Following are examples of how such an integrated system can be leveraged:
- If a room is rented but unoccupied, the system can be programmed to allow “drift” from the last set point attained before the room became unoccupied. If a room is unrented, deep setback can be utilized, or, in some cases, the room may be shut down temporarily. The ability to fine-tune these settings can have a significant impact on return on investment (ROI) during the initial payback period.
- Continuous monitoring and alerts result in higher guest satisfaction and improved maintenance response times. Staff members can access system controls by room or floor to help resolve problems and manage in-room energy use for peak performance. Additional data, such as number of manual setback overrides, can provide visibility into employees’ “green performance.”

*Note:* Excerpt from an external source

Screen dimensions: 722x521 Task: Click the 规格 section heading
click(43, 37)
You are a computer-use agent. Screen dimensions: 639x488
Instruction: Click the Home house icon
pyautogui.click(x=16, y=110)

- When a guest room’s EMS is linked to the PMS, data relating to the rented or unrented status of a room can be collected. With occupancy and vacancy detection, the system is able to alert personnel if a room is occupied during unrented periods. This safeguards company property and ensures staff members are alerted about possible suspicious activity in unoccupied rooms.
Regardless of the building-management approach a hotel adopts, certain factors must be considered, if ROI is to be maximized. First is the matter of installation cost. Hardwiring a system directly into an existing BMS involves more upfront cost than installing a wireless system. With a wireless system, installation time is dramatically reduced, ensuring minimal downtime and subsequent loss of revenue.
Once a sensor system is in place, a hotel should have a well-defined management strategy to ensure data provided by the BMS are being acted on and inefficiencies are being addressed in a timely manner. Energy-efficiency planning should take into account individual rooms, considering factors such as sun exposure, insulation, and thermal leakage. Over time, using data collected by sensors, hoteliers can identify the least-energy-efficient rooms and take corrective action.
ROI also is affected by property size. Although installation costs vary depending on the number of rooms, larger units tend to experience quicker returns. Often, there is a fixed one-time installation expense; thus, the greater the number of units, the lower the installation cost per room. Another factor is the location of the hotel and the regional climate, as this will, of course, affect the usage of HVAC systems and potential savings. Lastly, there is the customer base, as vacationers and business travelers operate on different schedules and have different energy-usage levels.
Hotels consume an abundance of energy. This, however, presents a significant opportunity for facility managers to operate more efficiently and reduce cost.
Hotel facility managers can collect data and identify inefficiencies in a non-intrusive way by installing sensors in guest rooms and connecting the rooms to a BMS. Furthermore, they can tell whether a room is occupied, unoccupied, or unrented and adjust HVAC and lighting settings accordingly, maximizing efficiency and reducing waste. All of this can be achieved with negligible impact on guest comfort, as long as hoteliers take into account factors affecting energy efficiency and plan accordingly.
By understanding the key factors driving ROI, hoteliers can ensure they have a guest-room EMS that meets their needs, works within budget, and pays for itself by optimizing efficiency.
As director of retail and hospitality for Schneider Electric, Jeff Raber is responsible for setting and directing overall business strategy for those segments, as well as enabling hospitality customers to advance their missions by providing innovative solutions related to energy for guest rooms. With more than 25 years in the industry, he brings leadership, sales, and capture-management experience in energy management and smart-building technologies.